Now would be a good time to escape, Arthur thought, looking around him. Except that there were at least two guards at every exit.

The shower only lasted twenty minutes or so and, though the clouds didn't disperse as normal, they were certainly a shade lighter than they'd been during the storm. What happens now, Arthur wondered, staring at the flooded sports pitch. He got his answer almost immediately as members of the Wolfsguard marched through the prisoners, handing out buckets and waterproof sacks. One of them thrust a rusty coffee tin into Arthur's hands.
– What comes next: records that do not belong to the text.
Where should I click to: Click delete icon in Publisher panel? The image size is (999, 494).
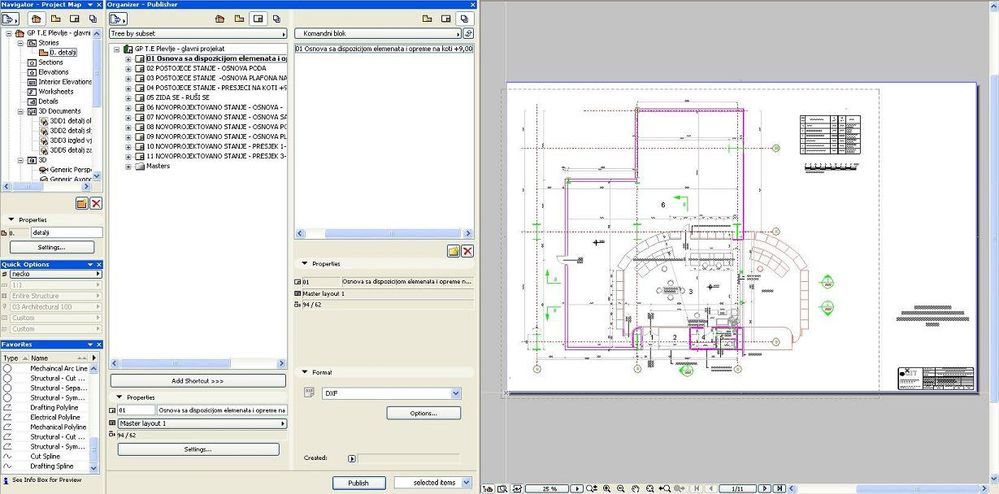tap(467, 250)
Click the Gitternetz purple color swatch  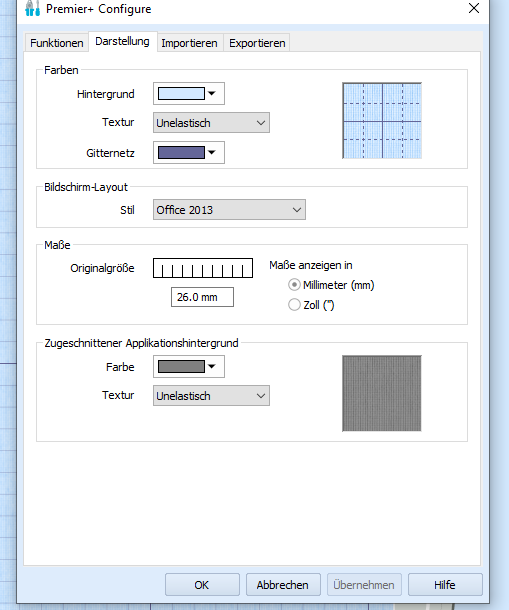point(181,152)
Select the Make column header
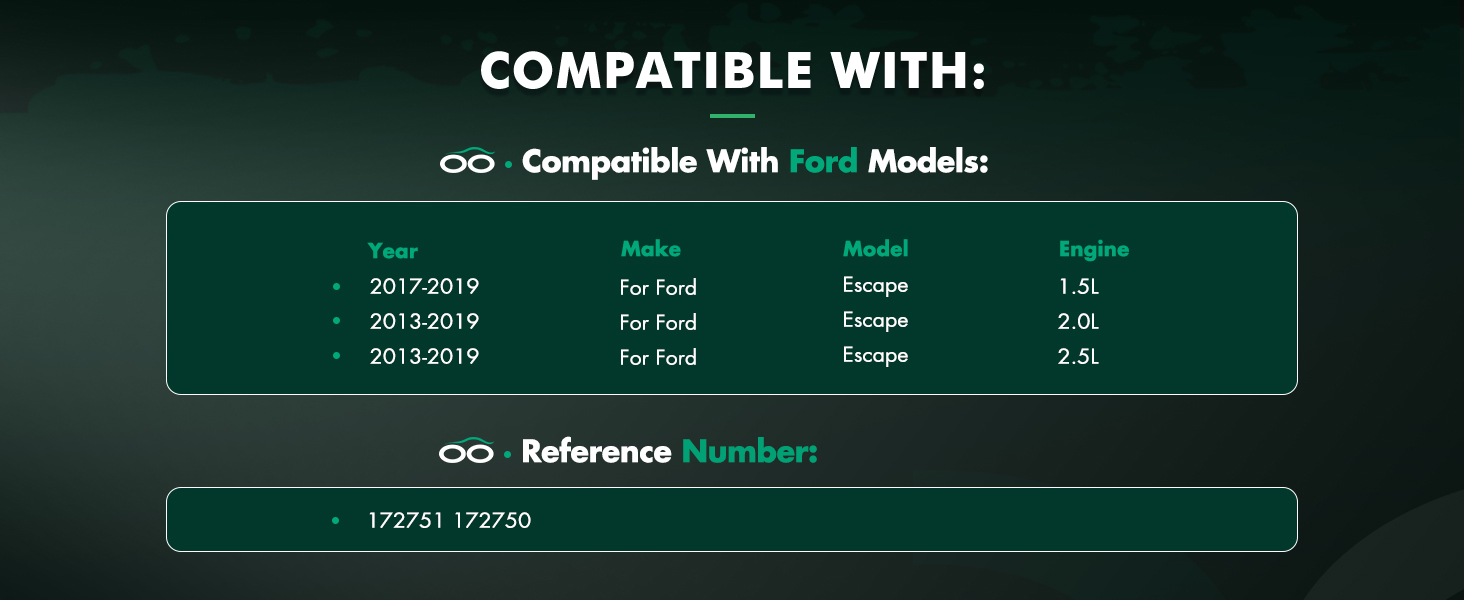The image size is (1464, 600). pyautogui.click(x=650, y=249)
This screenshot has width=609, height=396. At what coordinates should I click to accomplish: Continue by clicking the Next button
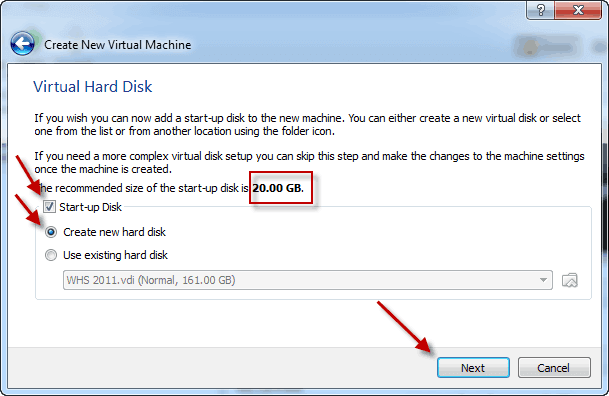(473, 367)
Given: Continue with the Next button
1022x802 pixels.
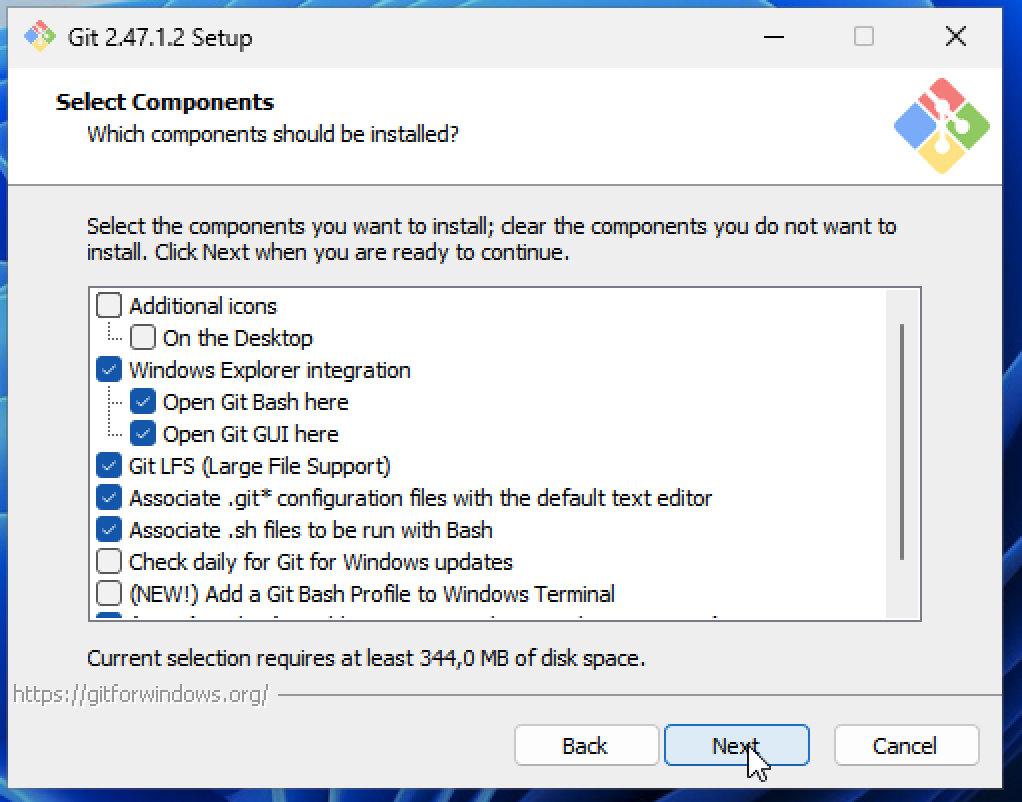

‘You know what to do,' he barked before moving on. Arthur opened his mouth to say that actually he didn't have a clue what he was supposed to do since he'd only been here a day, but then wisely shut up when he noticed that the other prisoners were already following orders. He watched as they dipped their buckets or water-carriers into the edge of the flood, filling them up. Then they carried them back up to the top of the tier and poured the water down drainage holes he hadn't noticed previously, before going back for more. By the sound the water made drizzling down the pipes, Arthur could tell they went very deep, probably leading outside the stadium.

‘We can't possibly drain this whole pitch,' he murmured to himself, looking at the flood. It easily reached halfway up the bottom tier, which made it about ten feet deep. And yet people kept filling their buckets and pouring them out.

‘Of course we can,' muttered an elderly woman who was passing to refill her own sack. ‘We've done it before, we'll do it again.'

Arthur stood there for a moment, watching the work. So that was why the pitch wasn't flooded like outside. The prisoners had to drain it every time it rained. He let the realisation sink in for a moment before walking down to the edge of the flood and joining in with the other detainees.

They worked right through the day and through most of the night without a break. If any of the prisoners did risk sitting down to rest, the guards would shout a warning to get back to work. If that didn't encourage them enough, they'd take out their batons. One swift clout around the ear was usually enough to remind the prisoner of their work ethic.

As exhausted as Arthur's legs had been the day before while swimming down Henry Street, his upper arms and shoulders were twice as fatigued now. Yet his coffee can was tiny compared to some of the water carriers others had been left to deal with, so he couldn't imagine how worn out those poor souls were. As the day grew darker, he was tempted to take the pizza crust out of his pocket and devour it whole. Two things stopped him. First, he knew he'd be gladder to have it when the work was finished and, second, he was worried that if he did take it out the guards would simply confiscate it.